Among our local wildlife are some of the best tricksters around. These sneaky species employ ingenious methods to fool their predators and prey, from disguising themselves as other animals to replacing them entirely!
Fly orchids are one of our most fascinating and deceptive species. Their slender stems are punctuated by small, dark flowers that resemble clustering flies, with each flower sporting two glistening ‘eyes’ that add to the illusion.
This plant does not produce nectar, but instead secretes a scent that mimics the sexual pheromones of a female wasp. This, combined with the shape and texture of the flowers, proves irresistible to male digger wasps: they attempt to mate with the flowers and inadvertently pollinate the plant. Fly orchids tend to flower from late April to June.
Cuckoos are migratory birds, arriving in Britain around April and signalling the start of spring with their signature call. To us this bird is a welcome herald of the new season but, to the birds that share its habitat, the cuckoo is an insidious intruder.

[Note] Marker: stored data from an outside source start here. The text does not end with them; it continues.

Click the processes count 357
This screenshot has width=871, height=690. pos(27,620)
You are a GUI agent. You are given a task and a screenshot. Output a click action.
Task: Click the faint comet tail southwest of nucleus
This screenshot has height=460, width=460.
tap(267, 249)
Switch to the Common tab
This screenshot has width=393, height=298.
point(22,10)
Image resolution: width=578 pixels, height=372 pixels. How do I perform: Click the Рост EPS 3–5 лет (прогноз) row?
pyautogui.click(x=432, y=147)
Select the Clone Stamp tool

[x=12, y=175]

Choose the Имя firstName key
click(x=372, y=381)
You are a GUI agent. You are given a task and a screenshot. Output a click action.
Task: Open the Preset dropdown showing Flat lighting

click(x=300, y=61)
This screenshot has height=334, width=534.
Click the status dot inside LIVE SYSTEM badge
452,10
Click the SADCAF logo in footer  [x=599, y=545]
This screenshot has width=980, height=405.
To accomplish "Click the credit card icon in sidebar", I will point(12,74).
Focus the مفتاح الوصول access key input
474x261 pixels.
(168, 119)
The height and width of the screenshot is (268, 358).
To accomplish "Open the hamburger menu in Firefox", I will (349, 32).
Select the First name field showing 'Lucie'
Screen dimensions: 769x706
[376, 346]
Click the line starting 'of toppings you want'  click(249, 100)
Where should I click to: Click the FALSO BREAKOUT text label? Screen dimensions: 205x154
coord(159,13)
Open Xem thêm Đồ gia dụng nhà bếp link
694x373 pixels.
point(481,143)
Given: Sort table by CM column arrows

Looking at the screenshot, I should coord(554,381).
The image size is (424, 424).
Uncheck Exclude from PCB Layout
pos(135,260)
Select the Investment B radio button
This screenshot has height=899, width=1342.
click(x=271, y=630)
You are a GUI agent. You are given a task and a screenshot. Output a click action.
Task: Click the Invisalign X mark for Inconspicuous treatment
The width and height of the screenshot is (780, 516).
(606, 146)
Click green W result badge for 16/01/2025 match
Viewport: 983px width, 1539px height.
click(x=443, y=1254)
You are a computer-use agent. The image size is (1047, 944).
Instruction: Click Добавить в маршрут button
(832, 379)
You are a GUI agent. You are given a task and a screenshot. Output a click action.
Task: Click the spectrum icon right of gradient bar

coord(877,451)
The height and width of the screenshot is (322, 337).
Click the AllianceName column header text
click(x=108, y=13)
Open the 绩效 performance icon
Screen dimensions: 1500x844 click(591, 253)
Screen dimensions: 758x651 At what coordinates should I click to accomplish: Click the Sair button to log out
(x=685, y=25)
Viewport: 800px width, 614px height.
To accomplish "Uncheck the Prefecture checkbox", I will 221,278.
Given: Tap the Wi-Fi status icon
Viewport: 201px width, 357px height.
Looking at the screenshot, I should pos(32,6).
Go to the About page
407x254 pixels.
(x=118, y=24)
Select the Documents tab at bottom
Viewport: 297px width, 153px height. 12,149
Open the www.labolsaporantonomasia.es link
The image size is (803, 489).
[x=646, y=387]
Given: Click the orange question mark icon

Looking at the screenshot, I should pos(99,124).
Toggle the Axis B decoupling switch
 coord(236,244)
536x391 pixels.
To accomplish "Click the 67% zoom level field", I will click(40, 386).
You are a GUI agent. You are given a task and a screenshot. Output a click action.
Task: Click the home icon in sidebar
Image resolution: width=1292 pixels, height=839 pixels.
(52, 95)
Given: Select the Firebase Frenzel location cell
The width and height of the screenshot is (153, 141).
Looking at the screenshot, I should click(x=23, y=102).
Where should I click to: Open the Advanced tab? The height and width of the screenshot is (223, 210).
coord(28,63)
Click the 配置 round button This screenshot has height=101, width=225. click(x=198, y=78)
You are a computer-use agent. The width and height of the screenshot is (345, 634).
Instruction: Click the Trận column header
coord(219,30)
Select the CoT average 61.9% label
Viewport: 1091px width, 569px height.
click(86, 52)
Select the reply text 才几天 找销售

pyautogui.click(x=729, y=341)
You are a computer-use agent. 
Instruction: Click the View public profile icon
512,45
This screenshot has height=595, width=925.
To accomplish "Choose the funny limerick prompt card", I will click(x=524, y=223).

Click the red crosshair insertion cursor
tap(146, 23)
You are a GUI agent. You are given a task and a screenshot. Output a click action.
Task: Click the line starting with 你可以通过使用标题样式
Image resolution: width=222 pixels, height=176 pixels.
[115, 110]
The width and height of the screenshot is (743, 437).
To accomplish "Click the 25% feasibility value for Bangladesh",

Adult cuckoos are ‘brood parasites’, which means that they lay their eggs in other birds’ nests to fool them into raising their young. Once the cuckoo chick hatches it pushes the other eggs out of the nest, so the poor, hood-winked mother bird has only her oversized impostor to feed. Dunnocks, meadow pipits and reed warblers are common victims of this 'cuckolding' behaviour.
Peacock butterflies are striking and unmistakable, easily identifiable by the blue and yellow markings on their wings. To potential predators these markings look like two large eyes, making the butterfly appear far more threatening than it really is.
Conversely, when its wings are closed, the peacock butterfly takes on the appearance of a dead leaf – a protective and highly effective camouflage. Peacock butterflies are widespread across the UK and at their most abundant in the summer months.